---- Reading passage
SINGAPORE - The 184 member nations of the International Monetary Fund (IMF) formally approved on Monday a proposal to increase the voting shares slightly of China, South Korea and two other developing countries - but critics say the changes are cosmetic.

The IMF move, which received more than 90% approval, appears to be part of the six-decade-old global financial institution's attempt to reinvent itself amid strong civil-society criticism and a



looming budgetary crisis.

Earlier in the day, a group of 13 accredited activists created a stir when they staged a protest against IMF loan conditionalities inside Singapore's Suntec Convention Center, this year's venue for the annual meetings of the boards of governors of the IMF and the World Bank.

The International Monetary and Financial Committee (IMFC) of the IMF board of governors had stressed the importance of its "quota and voice reforms" in a communique after its meeting on Sunday. The first stage grants four countries - China, South Korea, Mexico and Turkey - a small increase in their voting power despite opposition from 23 developing nations, which fear that their own voices will be drowned out even further.

A second stage would see further small adjustments in the voting share of other emerging economies and poorer nations by early 2008. The move, said the IMFC, would make significant progress in "realigning quota shares with members' relative positions in the world economy" and "in enhancing the participation of low-income countries in the IMF". But critics say the four countries will get only an additional 1.8% in voting power and rich nations will still control the IMF.
--------
● **What is required**: Name every country that the news report on IMF voting shares says gets more voting power in the first stage of the reforms. The listing isn't needed for anything here.
---- Extracted data
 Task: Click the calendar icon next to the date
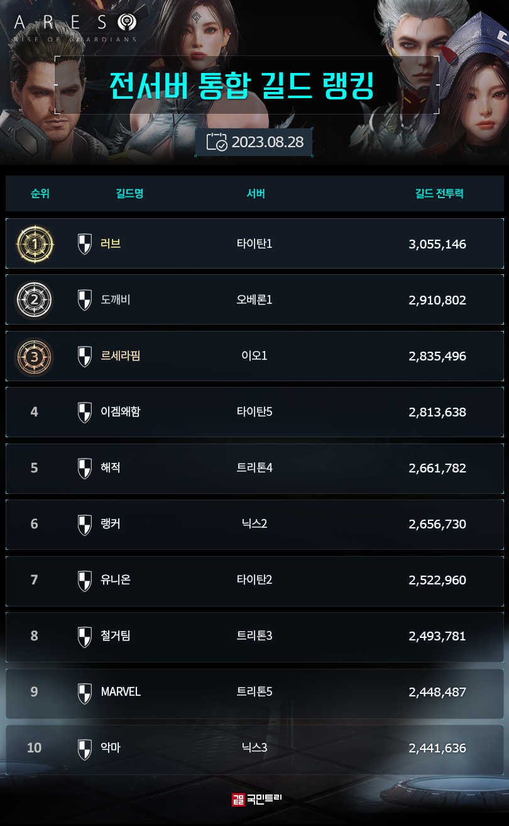[x=217, y=142]
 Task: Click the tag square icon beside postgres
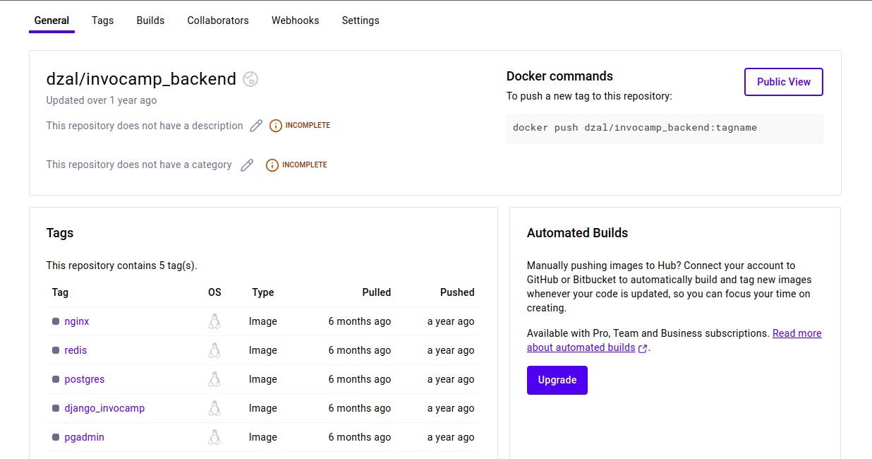[x=54, y=378]
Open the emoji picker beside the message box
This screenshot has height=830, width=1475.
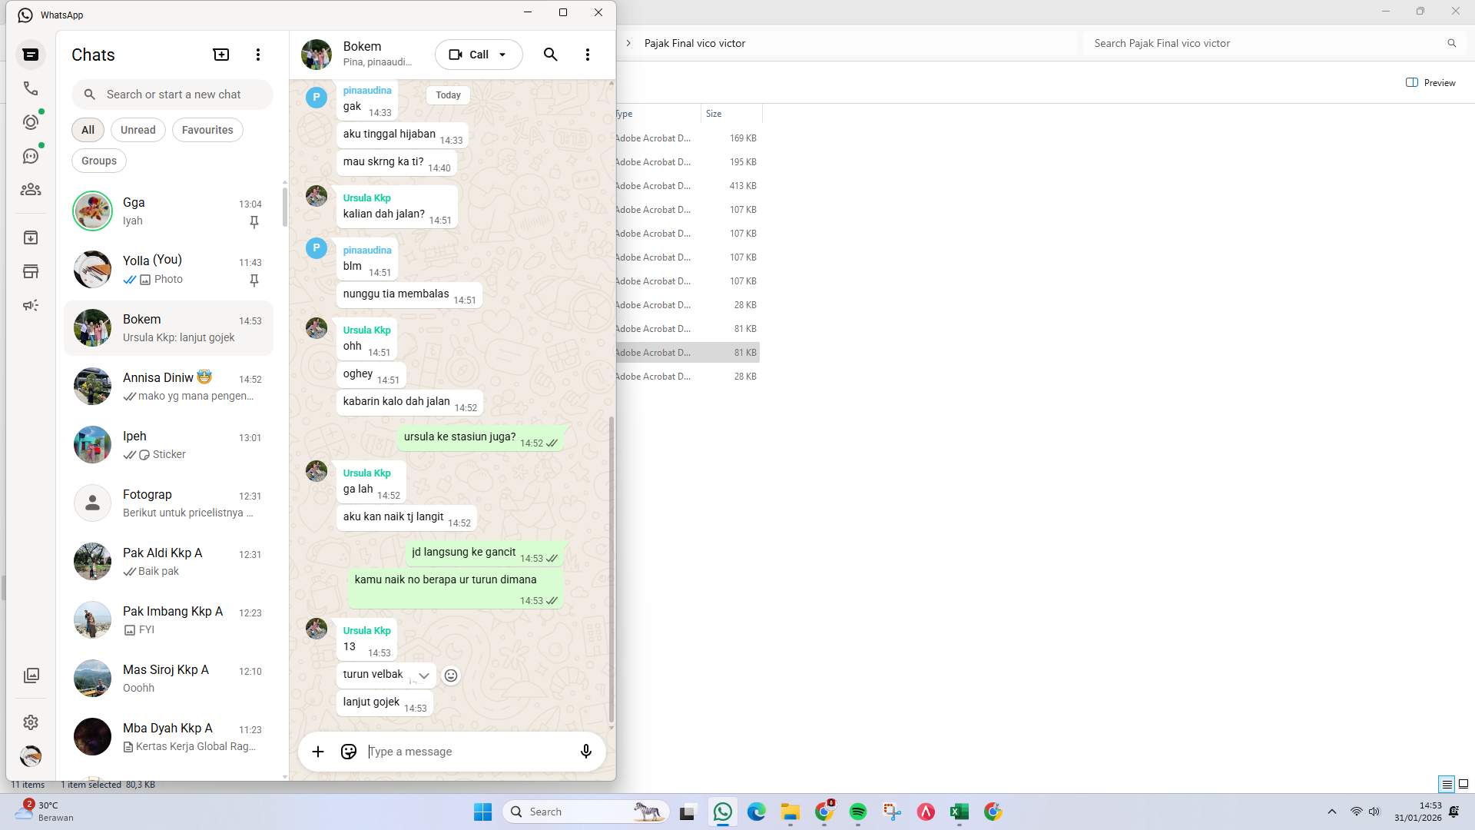pyautogui.click(x=348, y=752)
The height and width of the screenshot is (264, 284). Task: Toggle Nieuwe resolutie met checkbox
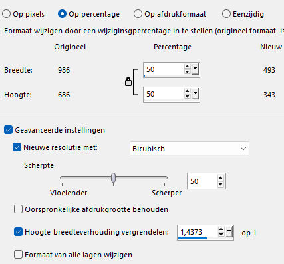pos(17,147)
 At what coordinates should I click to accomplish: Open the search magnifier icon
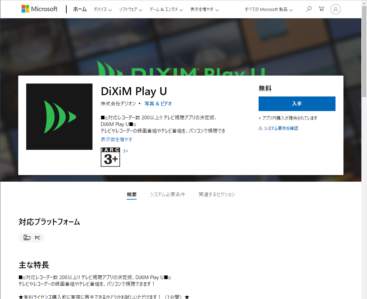pyautogui.click(x=309, y=9)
--------
● **Result of the task**: China, South Korea, Mexico, Turkey